Some hospital systems are refocusing operations and selling long-term care, nursing homes, and hospice businesses.
Several hospitals have divested adjacent health businesses since the onset of the Covid-19 pandemic. It comes at a time of rising labor costs and a more challenging regulatory environment for post-acute providers.
Why it matters: The latest flurry of sales may indicate that hospital leadership is shifting from an ownership to a partnership model.
ProMedica, based in Toledo, Ohio, Philadelphia’s Jefferson Health, and Cincinnati, Ohio-based Bon Secours Mercy Health, have all sold some inpatient-adjacent business over the past year.
Zoom in: New Jersey-based Hackensack Meridian Health sold 11 of its 14 long-term care facilities last year. They now share a governance model with Complete Care. Both organizations sit on a quality compliance board.
Hackensack’s long-term care facilities were running roughly a $80 million loss.

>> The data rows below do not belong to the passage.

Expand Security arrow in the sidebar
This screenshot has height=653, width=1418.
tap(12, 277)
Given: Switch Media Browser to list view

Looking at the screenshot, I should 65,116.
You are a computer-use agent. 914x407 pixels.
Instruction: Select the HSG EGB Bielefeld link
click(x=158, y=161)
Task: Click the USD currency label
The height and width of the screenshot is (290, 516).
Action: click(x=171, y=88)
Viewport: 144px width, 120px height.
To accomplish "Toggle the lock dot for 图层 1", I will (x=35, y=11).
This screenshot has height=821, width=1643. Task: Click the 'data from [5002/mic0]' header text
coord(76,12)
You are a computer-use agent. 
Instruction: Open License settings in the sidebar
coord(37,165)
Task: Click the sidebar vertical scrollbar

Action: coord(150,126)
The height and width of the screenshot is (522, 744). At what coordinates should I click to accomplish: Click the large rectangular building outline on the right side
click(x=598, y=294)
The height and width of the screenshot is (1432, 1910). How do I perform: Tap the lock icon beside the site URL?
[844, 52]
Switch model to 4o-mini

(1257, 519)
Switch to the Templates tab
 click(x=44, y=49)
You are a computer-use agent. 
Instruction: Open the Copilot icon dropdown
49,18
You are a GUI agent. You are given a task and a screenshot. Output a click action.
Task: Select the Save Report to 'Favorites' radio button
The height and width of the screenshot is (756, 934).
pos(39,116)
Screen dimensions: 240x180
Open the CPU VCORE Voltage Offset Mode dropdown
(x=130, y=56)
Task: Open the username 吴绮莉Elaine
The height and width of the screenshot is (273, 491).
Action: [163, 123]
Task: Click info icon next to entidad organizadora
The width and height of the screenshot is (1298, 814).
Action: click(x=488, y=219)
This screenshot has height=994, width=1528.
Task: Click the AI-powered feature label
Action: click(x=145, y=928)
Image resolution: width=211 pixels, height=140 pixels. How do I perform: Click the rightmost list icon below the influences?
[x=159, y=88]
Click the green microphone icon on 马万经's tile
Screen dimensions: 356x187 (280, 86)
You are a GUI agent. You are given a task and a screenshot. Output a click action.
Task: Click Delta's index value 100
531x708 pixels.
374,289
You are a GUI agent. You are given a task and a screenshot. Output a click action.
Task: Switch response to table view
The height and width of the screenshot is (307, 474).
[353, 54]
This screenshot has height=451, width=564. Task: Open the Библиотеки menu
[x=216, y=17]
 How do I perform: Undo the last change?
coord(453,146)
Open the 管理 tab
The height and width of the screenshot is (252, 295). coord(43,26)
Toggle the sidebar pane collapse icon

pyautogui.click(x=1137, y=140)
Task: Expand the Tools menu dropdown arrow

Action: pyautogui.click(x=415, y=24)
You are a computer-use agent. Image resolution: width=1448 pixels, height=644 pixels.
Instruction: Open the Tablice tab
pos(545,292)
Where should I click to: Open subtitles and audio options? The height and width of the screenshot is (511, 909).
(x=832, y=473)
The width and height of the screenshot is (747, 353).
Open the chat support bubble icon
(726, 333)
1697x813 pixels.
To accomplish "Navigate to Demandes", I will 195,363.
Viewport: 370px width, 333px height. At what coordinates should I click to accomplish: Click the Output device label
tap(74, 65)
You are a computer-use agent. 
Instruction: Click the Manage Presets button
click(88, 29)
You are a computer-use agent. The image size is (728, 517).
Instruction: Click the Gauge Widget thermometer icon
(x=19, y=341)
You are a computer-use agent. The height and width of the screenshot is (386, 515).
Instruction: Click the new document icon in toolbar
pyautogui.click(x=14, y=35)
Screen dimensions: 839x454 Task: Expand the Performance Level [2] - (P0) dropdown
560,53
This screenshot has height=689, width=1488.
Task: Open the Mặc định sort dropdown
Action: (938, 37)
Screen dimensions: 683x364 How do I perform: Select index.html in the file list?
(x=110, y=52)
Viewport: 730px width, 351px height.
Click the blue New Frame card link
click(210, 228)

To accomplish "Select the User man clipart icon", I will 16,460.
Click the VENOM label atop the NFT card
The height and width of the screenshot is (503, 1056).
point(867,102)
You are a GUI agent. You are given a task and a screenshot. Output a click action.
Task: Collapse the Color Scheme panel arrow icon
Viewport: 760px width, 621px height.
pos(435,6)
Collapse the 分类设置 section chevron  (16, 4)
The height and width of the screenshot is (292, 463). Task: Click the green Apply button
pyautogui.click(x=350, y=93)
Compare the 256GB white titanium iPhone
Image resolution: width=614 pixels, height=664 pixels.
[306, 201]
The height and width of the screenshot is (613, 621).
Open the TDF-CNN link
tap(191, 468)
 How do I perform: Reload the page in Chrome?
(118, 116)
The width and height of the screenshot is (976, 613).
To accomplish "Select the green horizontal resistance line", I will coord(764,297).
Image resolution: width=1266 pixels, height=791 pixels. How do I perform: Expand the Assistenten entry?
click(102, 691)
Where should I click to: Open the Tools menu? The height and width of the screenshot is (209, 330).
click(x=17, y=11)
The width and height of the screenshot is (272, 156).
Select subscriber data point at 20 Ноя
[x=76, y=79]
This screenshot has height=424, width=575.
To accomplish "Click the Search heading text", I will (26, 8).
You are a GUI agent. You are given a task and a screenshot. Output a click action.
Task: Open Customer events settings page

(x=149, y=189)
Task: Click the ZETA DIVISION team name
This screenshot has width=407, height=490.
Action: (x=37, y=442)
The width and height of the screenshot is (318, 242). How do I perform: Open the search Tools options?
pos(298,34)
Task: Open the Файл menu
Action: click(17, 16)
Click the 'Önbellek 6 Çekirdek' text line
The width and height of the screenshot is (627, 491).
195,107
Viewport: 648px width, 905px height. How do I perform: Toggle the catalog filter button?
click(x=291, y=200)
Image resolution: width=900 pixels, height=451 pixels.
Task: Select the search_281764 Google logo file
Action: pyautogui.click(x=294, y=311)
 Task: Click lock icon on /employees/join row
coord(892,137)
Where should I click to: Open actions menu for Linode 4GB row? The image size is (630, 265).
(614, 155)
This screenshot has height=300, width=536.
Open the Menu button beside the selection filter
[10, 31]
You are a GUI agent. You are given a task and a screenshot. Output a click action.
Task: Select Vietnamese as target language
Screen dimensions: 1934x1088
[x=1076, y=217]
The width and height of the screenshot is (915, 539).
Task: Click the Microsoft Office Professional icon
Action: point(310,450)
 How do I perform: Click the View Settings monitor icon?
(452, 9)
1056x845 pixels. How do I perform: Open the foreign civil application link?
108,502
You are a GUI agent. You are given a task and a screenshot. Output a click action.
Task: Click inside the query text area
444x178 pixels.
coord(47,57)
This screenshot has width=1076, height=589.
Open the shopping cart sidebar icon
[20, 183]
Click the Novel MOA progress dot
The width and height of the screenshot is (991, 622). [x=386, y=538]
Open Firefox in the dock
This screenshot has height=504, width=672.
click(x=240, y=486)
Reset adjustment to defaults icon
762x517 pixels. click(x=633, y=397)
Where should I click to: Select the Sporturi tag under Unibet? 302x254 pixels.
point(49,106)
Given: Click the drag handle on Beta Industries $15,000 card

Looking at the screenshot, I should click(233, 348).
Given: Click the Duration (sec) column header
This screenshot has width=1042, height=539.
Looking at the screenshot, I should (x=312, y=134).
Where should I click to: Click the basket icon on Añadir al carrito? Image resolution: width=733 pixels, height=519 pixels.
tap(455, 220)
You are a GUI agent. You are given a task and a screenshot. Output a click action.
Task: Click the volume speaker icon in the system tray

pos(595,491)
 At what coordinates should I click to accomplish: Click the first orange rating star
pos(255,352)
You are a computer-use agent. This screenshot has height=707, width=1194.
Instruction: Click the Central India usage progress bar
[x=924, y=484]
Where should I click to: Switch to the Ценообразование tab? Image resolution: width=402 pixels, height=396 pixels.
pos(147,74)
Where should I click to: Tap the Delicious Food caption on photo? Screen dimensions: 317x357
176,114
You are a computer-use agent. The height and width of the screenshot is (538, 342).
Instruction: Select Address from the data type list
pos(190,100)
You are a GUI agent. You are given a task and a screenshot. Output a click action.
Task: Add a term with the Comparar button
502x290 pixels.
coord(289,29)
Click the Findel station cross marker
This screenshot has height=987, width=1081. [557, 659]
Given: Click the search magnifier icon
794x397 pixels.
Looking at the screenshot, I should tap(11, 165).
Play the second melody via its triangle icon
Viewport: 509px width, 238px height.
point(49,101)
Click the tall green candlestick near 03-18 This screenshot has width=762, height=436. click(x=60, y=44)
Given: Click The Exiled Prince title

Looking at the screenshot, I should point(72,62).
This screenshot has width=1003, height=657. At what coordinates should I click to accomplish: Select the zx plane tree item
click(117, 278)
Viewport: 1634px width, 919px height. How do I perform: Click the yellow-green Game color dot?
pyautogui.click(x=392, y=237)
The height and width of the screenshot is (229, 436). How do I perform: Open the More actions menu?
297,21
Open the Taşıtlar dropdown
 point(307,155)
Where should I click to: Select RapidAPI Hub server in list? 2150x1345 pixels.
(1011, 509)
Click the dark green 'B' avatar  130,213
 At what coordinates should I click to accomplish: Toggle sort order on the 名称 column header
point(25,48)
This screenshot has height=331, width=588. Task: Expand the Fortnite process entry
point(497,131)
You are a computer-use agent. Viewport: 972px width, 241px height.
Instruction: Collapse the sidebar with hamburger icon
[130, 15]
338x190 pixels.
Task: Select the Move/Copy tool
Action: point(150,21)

What they’re saying: “We don’t need to own certain elements of the care continuum that aren’t part of our core business,” Rober Garrett, CEO of Hackensack, told Modern Healthcare. “We will continue to look for joint venture opportunities.”
“Healthcare is a team sport, and I think partnerships are more important now than ever,” said Dr. Baligh Yehia, President of Jefferson Health. “We are constantly evaluating what we bring to the table that enhances patients’ well-being versus what can partners bring to the table.”
What to watch: Analysts at credit rating agency Fitch believe health system divestitures will likely continue over the next two years.